À partir de ce point, la situation, très critique, peut évoluer de deux manières, car notre société soi-disant démocratique ne peut pas continuer à vivoter indéfiniment, en restant entre la vie et la mort, ou en étant morte-vivante ou plutôt vivante-morte.

Ou bien cet ordre politique achève de se décomposer sans être remplacé immédiatement ou rapidement par un autre ordre politique, et alors c’est la guerre civile, le brigandage, la loi du plus fort, une sorte de retour à l’état de nature, où seront entraînés les zombis comme les non-zombis, l’adaptation étant sans doute plus difficile pour les premiers que les derniers.

Ou bien cet ordre politique est remplacé progressivement ou brusquement par un ordre politique beaucoup plus autoritaire, qui sera parfaitement adapté aux foules d’animaux bien dressés ou domestiqués que constituent les zombis, dans lequel l’illusion de la citoyenneté et de la démocratie ne seront pas nécessaires ou même utiles aux maîtres, où les zombis pourront être ouvertement traités comme les êtres inférieurs et les esclaves qu’ils sont effectivement, et où il n’y aura pas de place pour les non-zombis, à plus forte raison s’ils prétendent être des citoyens et agir comme des citoyens.

D’où l’importance d’affaiblir, d’extirper ou d’éradiquer le zombi qui existe dans chacun d’entre nous et dans ceux qui, plus sévèrement atteints, nous ne pouvons plus considérer comme des concitoyens, mais comme des zombis à part entière.
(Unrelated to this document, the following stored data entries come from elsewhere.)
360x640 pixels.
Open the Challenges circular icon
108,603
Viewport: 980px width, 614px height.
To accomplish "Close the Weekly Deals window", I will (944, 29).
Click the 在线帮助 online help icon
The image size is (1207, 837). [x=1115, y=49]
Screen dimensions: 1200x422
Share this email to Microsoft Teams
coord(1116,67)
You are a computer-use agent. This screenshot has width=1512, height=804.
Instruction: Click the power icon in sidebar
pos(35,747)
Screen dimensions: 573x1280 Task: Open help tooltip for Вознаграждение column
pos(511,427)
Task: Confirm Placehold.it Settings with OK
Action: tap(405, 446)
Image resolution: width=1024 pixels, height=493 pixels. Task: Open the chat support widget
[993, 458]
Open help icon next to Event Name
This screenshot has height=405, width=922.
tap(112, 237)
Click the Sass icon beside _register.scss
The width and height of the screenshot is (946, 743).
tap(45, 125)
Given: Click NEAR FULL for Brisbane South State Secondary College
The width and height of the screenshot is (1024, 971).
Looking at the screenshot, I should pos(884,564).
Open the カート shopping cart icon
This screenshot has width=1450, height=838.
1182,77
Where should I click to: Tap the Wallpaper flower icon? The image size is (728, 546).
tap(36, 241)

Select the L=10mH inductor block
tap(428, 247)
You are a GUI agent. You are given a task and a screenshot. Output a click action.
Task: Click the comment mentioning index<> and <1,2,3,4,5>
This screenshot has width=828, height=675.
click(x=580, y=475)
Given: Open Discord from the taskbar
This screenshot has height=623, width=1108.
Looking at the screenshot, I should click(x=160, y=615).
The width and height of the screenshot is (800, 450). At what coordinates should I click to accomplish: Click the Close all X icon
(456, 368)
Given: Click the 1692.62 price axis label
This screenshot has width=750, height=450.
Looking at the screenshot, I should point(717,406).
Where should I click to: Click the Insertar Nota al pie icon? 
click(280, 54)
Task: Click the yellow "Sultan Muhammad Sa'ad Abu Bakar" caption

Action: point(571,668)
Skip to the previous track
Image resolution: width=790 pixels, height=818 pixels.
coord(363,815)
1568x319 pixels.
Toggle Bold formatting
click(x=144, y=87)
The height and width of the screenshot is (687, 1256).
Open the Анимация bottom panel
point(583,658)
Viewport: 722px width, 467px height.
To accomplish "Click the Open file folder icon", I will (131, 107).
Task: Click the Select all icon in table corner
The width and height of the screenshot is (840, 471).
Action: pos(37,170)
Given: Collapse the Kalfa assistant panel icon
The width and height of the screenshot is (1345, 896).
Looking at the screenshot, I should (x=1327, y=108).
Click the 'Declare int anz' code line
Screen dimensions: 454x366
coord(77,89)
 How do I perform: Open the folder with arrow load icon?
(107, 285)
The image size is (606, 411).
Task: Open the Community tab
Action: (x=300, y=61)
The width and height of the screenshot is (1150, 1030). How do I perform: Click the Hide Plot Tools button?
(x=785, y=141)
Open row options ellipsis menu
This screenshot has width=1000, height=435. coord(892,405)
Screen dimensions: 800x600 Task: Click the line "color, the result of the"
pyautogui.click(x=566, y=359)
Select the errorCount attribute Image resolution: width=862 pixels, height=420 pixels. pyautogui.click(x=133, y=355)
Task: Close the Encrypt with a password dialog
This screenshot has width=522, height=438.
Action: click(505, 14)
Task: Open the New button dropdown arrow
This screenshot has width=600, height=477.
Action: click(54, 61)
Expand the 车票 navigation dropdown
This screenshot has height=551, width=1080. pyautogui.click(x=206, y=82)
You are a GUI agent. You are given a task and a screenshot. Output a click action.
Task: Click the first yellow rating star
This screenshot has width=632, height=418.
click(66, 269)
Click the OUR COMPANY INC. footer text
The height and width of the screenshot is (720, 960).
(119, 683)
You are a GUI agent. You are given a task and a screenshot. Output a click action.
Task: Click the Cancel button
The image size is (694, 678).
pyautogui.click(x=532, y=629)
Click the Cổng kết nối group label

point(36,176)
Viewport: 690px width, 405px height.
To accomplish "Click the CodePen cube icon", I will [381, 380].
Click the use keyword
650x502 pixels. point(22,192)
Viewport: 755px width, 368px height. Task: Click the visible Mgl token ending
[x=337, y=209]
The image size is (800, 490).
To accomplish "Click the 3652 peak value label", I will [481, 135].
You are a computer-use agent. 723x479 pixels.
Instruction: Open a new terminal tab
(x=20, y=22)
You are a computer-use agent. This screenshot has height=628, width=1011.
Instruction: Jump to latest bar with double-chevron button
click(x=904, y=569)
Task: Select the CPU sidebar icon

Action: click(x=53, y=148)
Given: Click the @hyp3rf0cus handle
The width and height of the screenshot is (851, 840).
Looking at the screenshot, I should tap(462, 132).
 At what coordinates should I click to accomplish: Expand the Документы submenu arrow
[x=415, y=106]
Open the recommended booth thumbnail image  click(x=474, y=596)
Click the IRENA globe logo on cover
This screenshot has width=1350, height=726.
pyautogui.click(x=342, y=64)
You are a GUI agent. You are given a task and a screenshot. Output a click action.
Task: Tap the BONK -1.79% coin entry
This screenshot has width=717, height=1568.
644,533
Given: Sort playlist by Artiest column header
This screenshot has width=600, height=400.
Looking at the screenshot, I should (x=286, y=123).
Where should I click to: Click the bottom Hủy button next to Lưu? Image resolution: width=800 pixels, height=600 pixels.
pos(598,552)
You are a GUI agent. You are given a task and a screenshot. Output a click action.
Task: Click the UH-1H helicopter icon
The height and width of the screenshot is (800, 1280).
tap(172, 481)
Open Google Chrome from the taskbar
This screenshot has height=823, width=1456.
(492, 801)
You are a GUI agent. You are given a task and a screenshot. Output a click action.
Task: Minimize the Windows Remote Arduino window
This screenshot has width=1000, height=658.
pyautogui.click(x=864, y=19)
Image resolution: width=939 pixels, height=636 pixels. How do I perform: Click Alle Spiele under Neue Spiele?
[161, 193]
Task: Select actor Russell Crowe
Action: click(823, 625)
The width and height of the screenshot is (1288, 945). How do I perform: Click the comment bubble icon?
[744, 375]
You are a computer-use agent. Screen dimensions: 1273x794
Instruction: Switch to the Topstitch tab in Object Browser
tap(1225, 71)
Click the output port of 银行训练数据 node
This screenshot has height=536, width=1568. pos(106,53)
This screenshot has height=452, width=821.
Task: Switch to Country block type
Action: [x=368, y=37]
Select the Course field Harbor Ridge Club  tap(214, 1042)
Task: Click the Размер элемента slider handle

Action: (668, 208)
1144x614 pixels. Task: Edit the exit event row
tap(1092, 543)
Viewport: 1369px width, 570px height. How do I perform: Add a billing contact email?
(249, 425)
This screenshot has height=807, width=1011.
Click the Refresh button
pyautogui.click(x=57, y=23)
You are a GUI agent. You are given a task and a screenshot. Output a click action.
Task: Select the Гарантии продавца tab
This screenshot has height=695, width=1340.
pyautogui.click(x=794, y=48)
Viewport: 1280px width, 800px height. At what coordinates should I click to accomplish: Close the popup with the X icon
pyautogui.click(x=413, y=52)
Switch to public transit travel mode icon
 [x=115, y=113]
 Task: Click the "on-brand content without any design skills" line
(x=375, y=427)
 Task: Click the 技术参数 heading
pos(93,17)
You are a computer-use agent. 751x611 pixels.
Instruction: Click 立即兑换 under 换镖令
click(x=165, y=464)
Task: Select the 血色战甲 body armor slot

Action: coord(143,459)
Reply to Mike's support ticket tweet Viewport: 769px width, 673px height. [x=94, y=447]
Cette opération de dézombification n’est assurément pas facile. Et peut-être est-elle même vouée à l’échec, étant donné l’ampleur et le nombre des forces qui concourent contre elle. S’il en est ainsi, au moins aurons-nous la satisfaction de ne pas nous être comportés comme les zombis que nous ne sommes pas encore, ou comme les animaux sauvages qu’il nous faudra peut-être redevenir pour survivre et ne pas être dévorés par nos congénères.